Mick: Yeah, it sounds way better. It’s more straightforward. You see, the initial version was more thought out for the stage show. It had some longer sections, that we would have played around live. However, the idea was to first release a studio album and get some radio playing so we made some of the songs more compact and more to the point.
Ville: I also noticed there’s 2 extra tracks on the Japanese version (” Maybe Next Time” and “Meaningless Life Of Misery” )?
Mick: Well, the album is very diverse. I like the idea of doing an album that’s not boring, personally i get bored very easily with most bands. You listen 2 or 3 songs and you’ve heard it , the rest of the album’s the same. So when i did my own album i would include diversity so the listener would stay with the record. “Meaningless Life Of Misery” was one of those that was a bit too off, too separate from the rest of the songs so we decided not to include it on this new release. “Maybe Next Time” on the other hand, was just an exclusive bonus track for Japan. There may be more things added to the American release, perhaps it’s just something visual. Not sure yet.
Ville: I was just listening to the record in car on my way here and one thing i noticed were the catchy melodies and guitar lines. Did you spend a lot of time writing those melodies & lyrics, trying to get the songs right? How was the creative process?

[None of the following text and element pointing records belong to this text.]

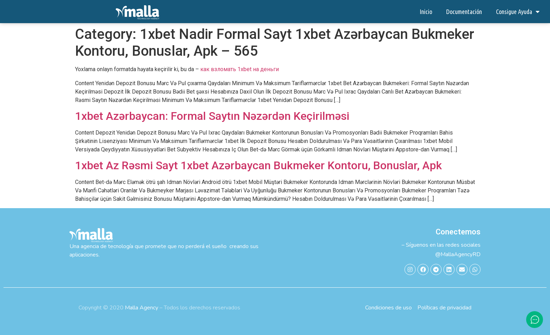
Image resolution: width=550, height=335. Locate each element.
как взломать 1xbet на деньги (239, 69)
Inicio (426, 11)
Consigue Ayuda (517, 11)
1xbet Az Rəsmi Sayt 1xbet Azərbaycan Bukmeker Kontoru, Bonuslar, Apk (258, 165)
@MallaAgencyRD (458, 254)
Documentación (464, 11)
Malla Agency (141, 308)
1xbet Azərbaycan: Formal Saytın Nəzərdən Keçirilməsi (212, 116)
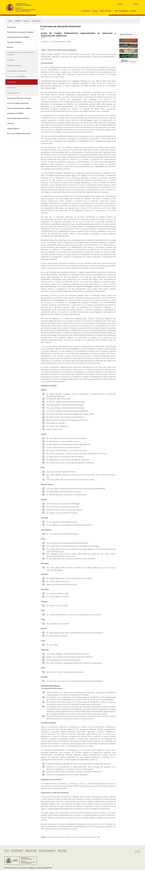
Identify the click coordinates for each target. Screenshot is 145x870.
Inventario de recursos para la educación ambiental (20, 53)
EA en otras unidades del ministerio (19, 133)
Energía (95, 11)
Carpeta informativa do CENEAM (18, 37)
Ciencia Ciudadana (13, 93)
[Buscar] (134, 4)
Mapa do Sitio (31, 850)
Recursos (26, 21)
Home (10, 21)
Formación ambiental (14, 42)
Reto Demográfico (121, 11)
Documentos (36, 21)
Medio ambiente (105, 11)
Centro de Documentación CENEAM (19, 108)
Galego (120, 4)
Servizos (133, 11)
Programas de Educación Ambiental (19, 98)
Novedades (11, 60)
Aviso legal (62, 850)
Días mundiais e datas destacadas (18, 118)
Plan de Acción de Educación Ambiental (20, 32)
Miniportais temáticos (14, 66)
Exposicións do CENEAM (15, 113)
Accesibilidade (17, 850)
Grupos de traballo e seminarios (17, 103)
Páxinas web (11, 87)
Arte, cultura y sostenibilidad (16, 76)
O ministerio (85, 11)
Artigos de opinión (13, 128)
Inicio (6, 850)
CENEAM (18, 21)
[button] (113, 11)
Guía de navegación (47, 850)
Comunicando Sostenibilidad (16, 71)
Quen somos (11, 27)
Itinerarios (10, 123)
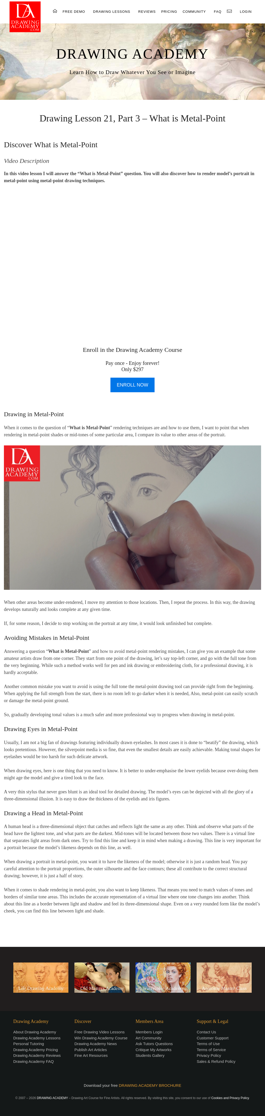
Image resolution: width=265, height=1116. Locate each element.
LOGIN (246, 12)
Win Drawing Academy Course (100, 1038)
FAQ (217, 12)
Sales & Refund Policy (216, 1061)
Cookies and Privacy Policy (230, 1098)
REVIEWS (147, 12)
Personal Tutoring (28, 1043)
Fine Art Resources (91, 1055)
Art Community (148, 1038)
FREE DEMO (74, 12)
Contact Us (206, 1032)
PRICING (169, 12)
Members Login (149, 1032)
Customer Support (212, 1038)
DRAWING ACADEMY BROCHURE (150, 1085)
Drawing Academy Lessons (37, 1038)
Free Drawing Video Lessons (99, 1032)
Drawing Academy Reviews (37, 1055)
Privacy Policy (209, 1055)
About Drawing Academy (34, 1032)
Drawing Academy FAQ (33, 1061)
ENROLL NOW (132, 385)
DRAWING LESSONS (111, 12)
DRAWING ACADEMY (132, 54)
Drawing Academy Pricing (35, 1049)
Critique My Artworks (154, 1049)
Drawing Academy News (95, 1043)
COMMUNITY (194, 12)
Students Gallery (150, 1055)
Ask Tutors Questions (154, 1043)
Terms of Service (211, 1049)
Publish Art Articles (90, 1049)
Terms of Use (208, 1043)
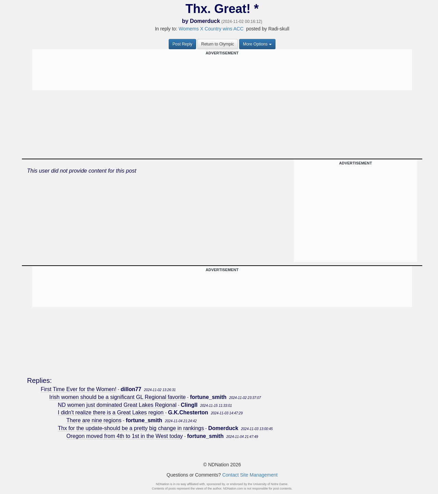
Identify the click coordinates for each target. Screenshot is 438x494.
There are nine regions (93, 420)
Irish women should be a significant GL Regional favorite (117, 397)
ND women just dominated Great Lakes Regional (117, 405)
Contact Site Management (250, 475)
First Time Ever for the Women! (78, 389)
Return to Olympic (217, 44)
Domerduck (205, 21)
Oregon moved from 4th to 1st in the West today (124, 436)
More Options (257, 44)
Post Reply (182, 44)
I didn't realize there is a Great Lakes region (111, 412)
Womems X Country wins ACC (212, 28)
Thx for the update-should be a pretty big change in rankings (131, 428)
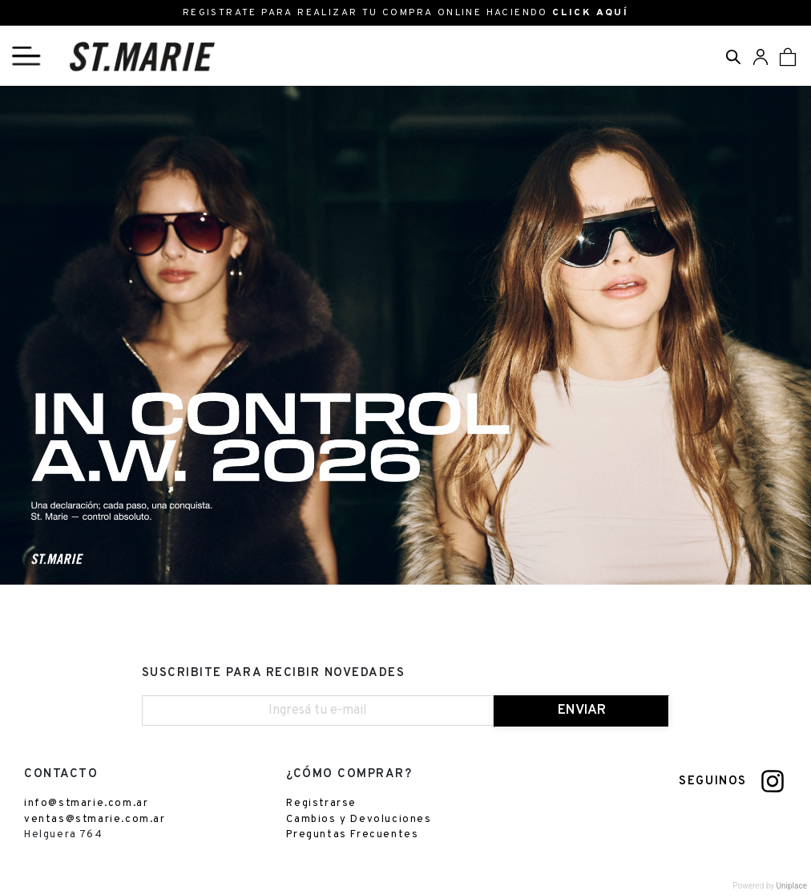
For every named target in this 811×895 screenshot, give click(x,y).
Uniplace (792, 885)
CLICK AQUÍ (590, 12)
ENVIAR (582, 710)
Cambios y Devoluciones (358, 819)
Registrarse (321, 803)
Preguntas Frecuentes (352, 834)
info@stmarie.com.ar (86, 803)
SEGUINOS (713, 781)
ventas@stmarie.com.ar (95, 819)
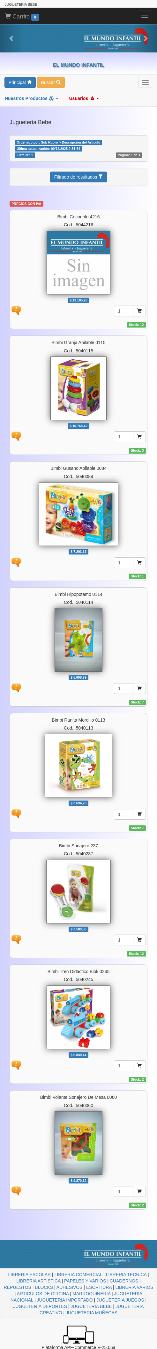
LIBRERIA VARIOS (134, 1287)
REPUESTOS (17, 1287)
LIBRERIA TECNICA (126, 1274)
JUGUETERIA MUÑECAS (91, 1312)
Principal (20, 82)
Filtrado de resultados (78, 177)
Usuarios (84, 98)
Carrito (22, 17)
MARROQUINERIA (91, 1293)
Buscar (50, 82)
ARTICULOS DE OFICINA (43, 1293)
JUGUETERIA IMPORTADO (65, 1300)
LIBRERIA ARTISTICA (38, 1280)
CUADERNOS (124, 1280)
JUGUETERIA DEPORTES (40, 1306)
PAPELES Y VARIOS (85, 1280)
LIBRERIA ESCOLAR (29, 1274)
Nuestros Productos (31, 98)
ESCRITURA (99, 1287)
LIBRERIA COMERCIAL (78, 1274)
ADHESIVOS (69, 1287)
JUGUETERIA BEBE (91, 1306)
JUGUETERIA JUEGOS (120, 1300)
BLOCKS (44, 1287)
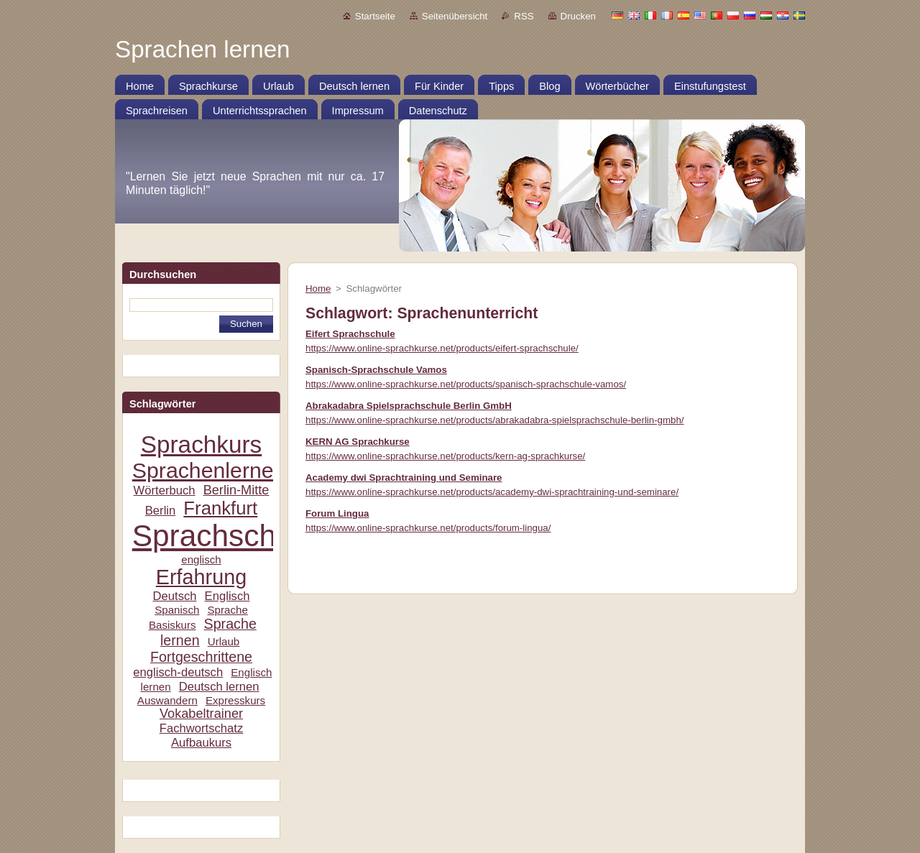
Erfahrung (201, 577)
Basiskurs (172, 625)
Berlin (160, 510)
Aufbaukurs (201, 743)
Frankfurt (220, 508)
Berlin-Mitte (236, 490)
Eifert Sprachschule (350, 333)
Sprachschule (224, 536)
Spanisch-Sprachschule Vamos (376, 369)
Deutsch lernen (219, 686)
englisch (201, 559)
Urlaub (224, 641)
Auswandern (167, 700)
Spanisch (177, 610)
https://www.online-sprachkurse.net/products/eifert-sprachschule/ (442, 348)
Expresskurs (235, 700)
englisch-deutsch (178, 672)
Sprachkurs (201, 444)
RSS (523, 16)
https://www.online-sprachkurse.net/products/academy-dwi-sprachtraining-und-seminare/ (491, 492)
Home (318, 288)
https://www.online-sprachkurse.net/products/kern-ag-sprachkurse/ (445, 456)
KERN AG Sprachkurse (357, 441)
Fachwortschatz (202, 728)
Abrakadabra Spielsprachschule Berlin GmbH (408, 405)
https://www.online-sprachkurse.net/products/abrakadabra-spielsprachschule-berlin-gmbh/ (494, 420)
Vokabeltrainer (201, 713)
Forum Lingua (337, 513)
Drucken (578, 16)
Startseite (375, 16)
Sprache (227, 610)
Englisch (227, 596)
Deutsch (174, 596)
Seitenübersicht (454, 16)
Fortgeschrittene (201, 657)
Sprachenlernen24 (221, 470)
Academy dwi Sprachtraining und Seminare (403, 477)
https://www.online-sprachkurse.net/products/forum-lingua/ (428, 527)
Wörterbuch (165, 490)
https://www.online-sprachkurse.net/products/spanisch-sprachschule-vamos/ (465, 384)
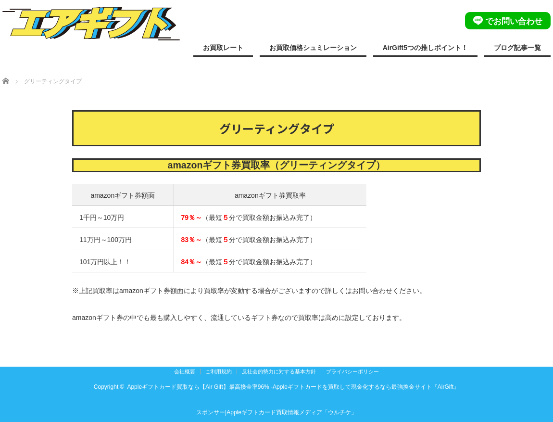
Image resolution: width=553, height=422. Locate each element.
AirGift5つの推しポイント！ (425, 47)
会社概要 (184, 371)
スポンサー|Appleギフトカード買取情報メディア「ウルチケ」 (276, 412)
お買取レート (223, 47)
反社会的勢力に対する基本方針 (279, 371)
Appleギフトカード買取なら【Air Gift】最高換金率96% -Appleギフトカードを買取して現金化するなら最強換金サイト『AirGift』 (293, 387)
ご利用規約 (218, 371)
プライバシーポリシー (352, 371)
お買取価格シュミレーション (313, 47)
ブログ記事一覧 (517, 47)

Mick: The process began many years ago. Many of the songs were written ages ago. Normally the way i write is with bass riffs and build the songs from that. But sometimes there are days when melody lines come out of nowhere and the riffs and lyrics come later. The best result is when you get melody and lyrics simultaneously. But it doesn’t always work out that way. You just have to let melody take its course, let it flow naturally. Also time pressure plays an effect; you have many ideas in your head but you don’t have time to mess with everything. You have to get it done. Many good ideas have come from being under pressure. So there’s not one particular set or process i have, it all depends.
Ville: You also have few outside contributors on the lyrics of “Storm Warning”? Your wife wrote one of the songs?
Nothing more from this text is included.